Menace de grève générale
Pour Rachida Ennaifer, ancienne chargée de communication à la présidence de la République et membre de la Haute Autorité indépendante de la communication audiovisuelle (Haica), ces problèmes révèlent le besoin de réformer en profondeur le secteur public tunisien : « Ces nominations se font unilatéralement car elles obéissent à des lois qui datent de la période Ben Ali, quand le pouvoir contrôlait les médias publics. Depuis 2011, nous avons maintes fois poussé pour une réforme du secteur et du mode de fonctionnement de la TAP, mais aucun gouvernement n’y a répondu favorablement. »
« On ne comprend ni les intentions du chef du gouvernement ni son timing, sachant que la précédente PDG, en poste depuis dix mois, n’a commis aucune faute grave », ajoute Larbi Chouikha, professeur en sciences politiques, pour qui cette nomination « ne prend pas en compte la nouvelle donne en Tunisie : celle de la liberté de la presse. »
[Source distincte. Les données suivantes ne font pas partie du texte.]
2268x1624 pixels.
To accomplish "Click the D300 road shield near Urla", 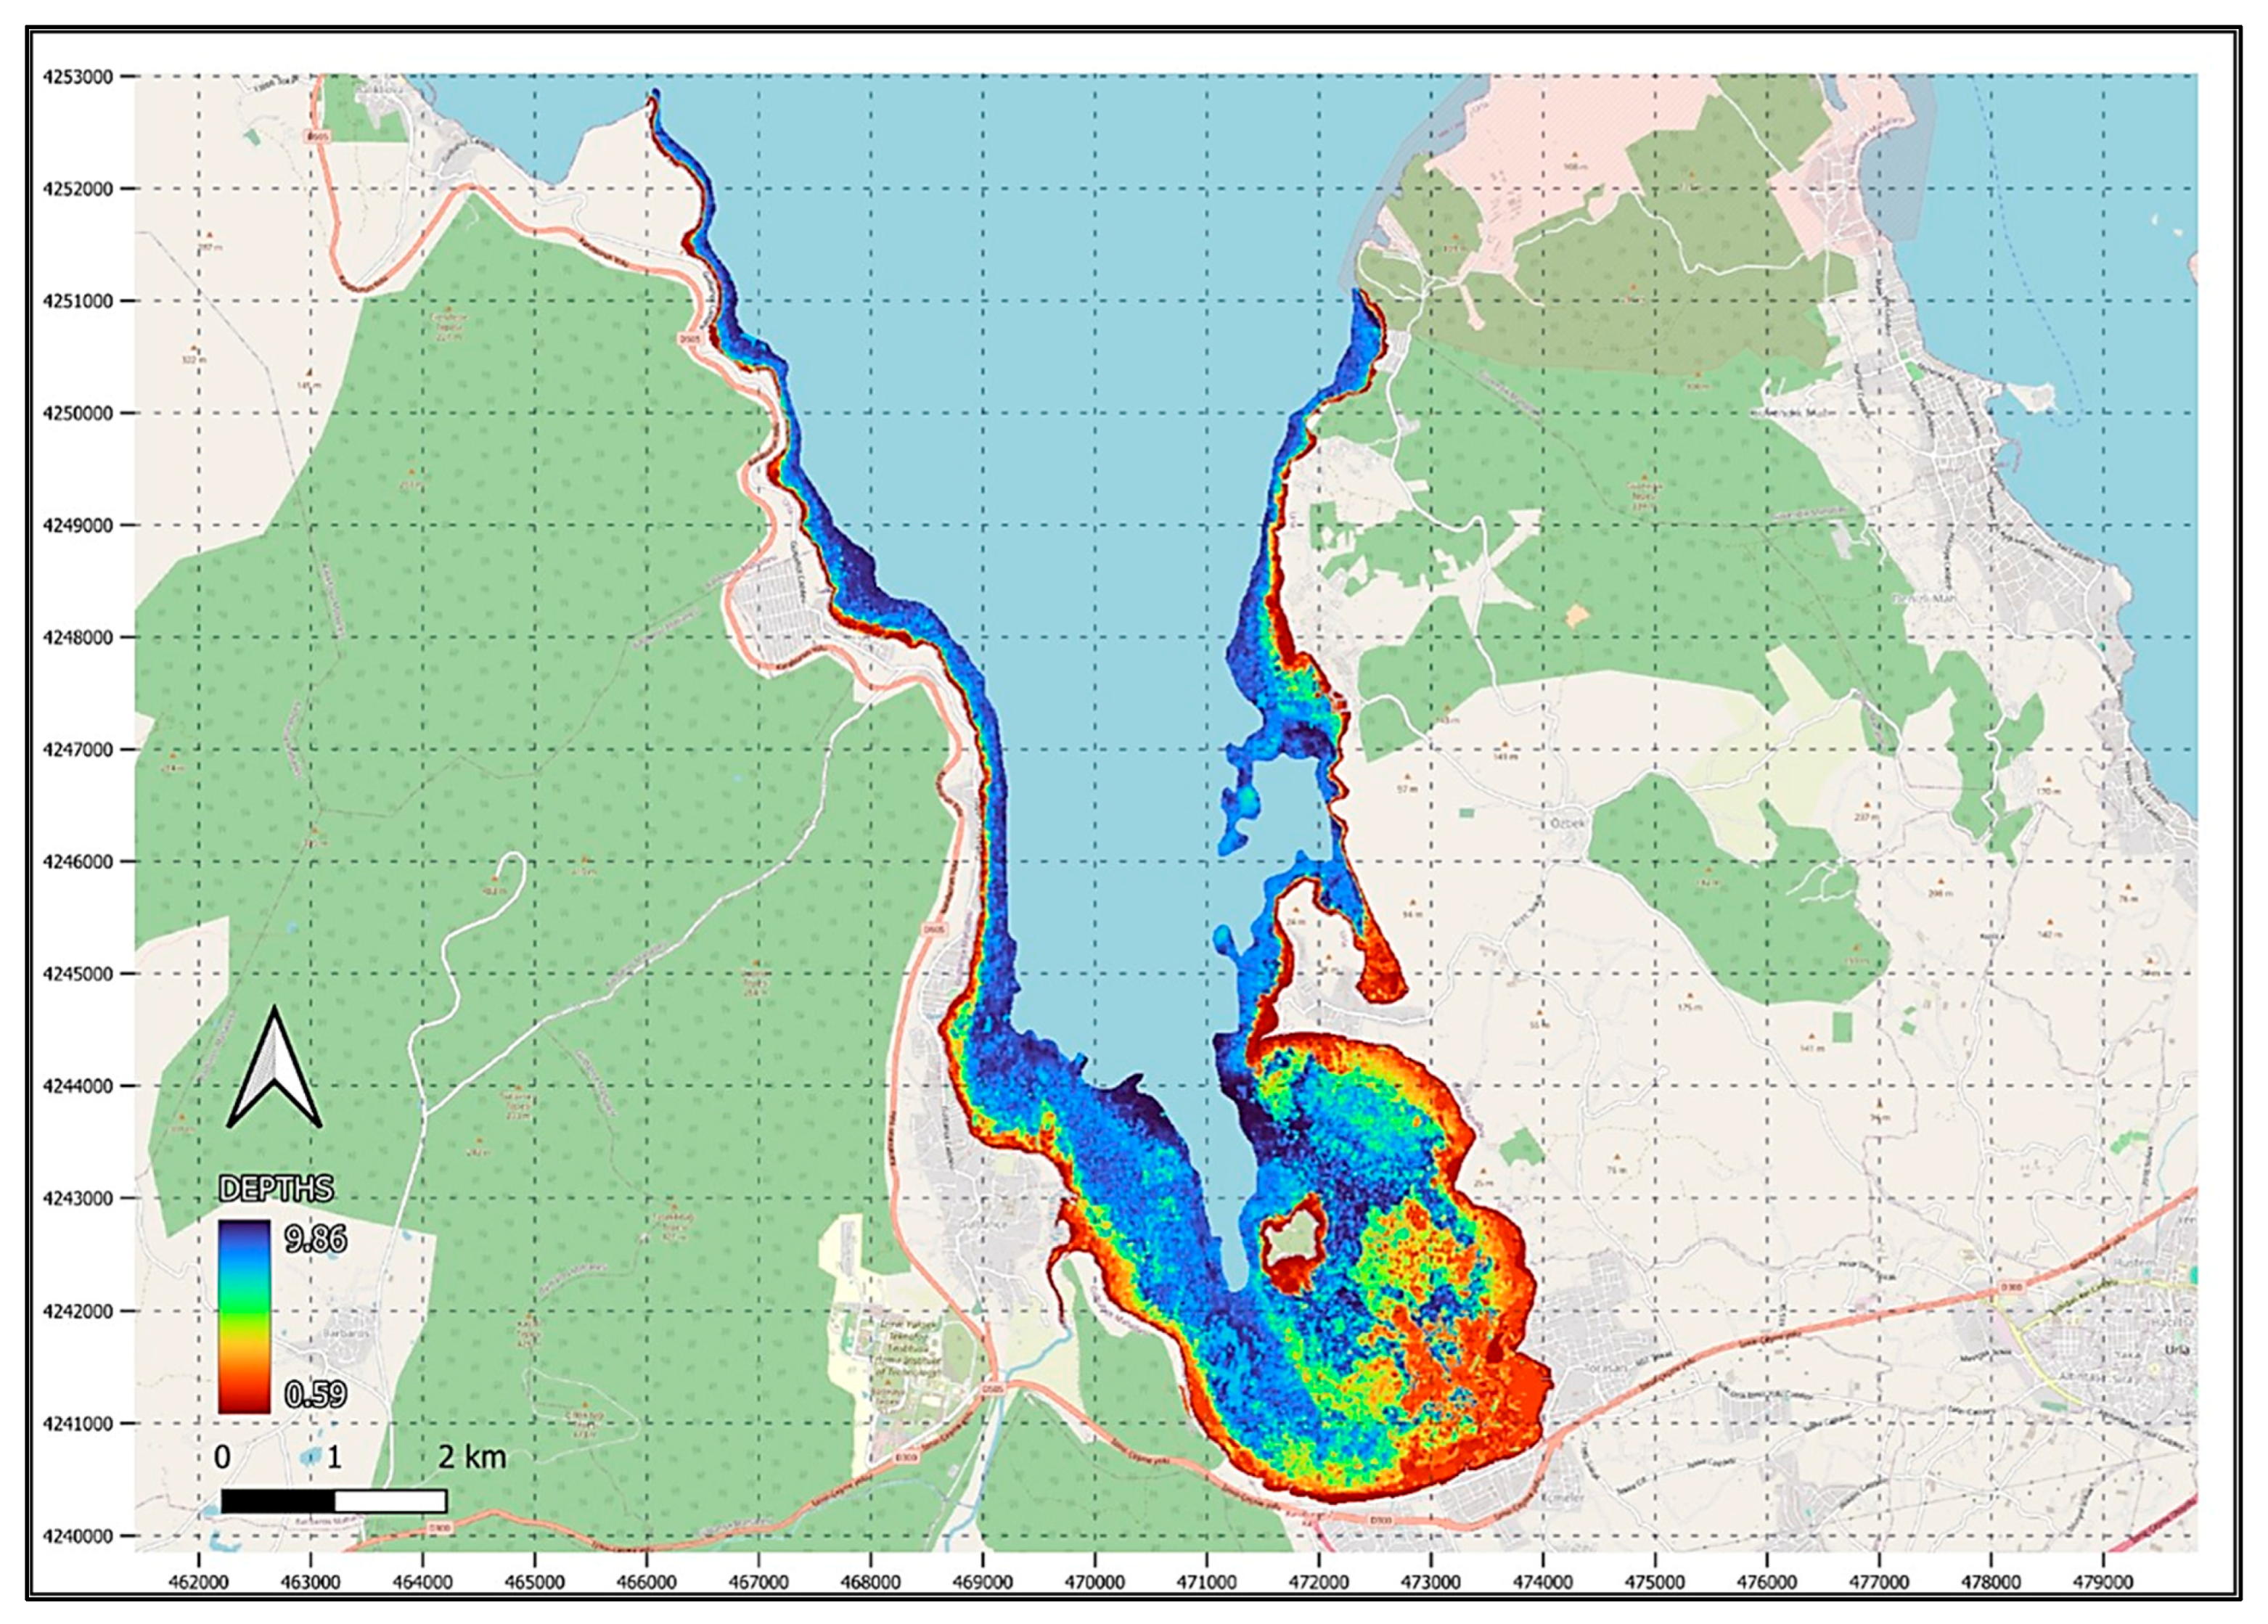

Pour le moment, le climat ne semble en tout cas pas près de s’apaiser. Les journalistes de la TAP ont menacé de mener une grève générale le 22 avril si la nomination de Kamel Ben Younes n’était pas revue d’ici là par le chef du gouvernement. Plusieurs associations défendant la liberté de la presse, dont le bureau de Reporters sans frontières (RSF) en Tunisie, ont de leur côté dénoncé l’incursion de la police dans les locaux de l’agence.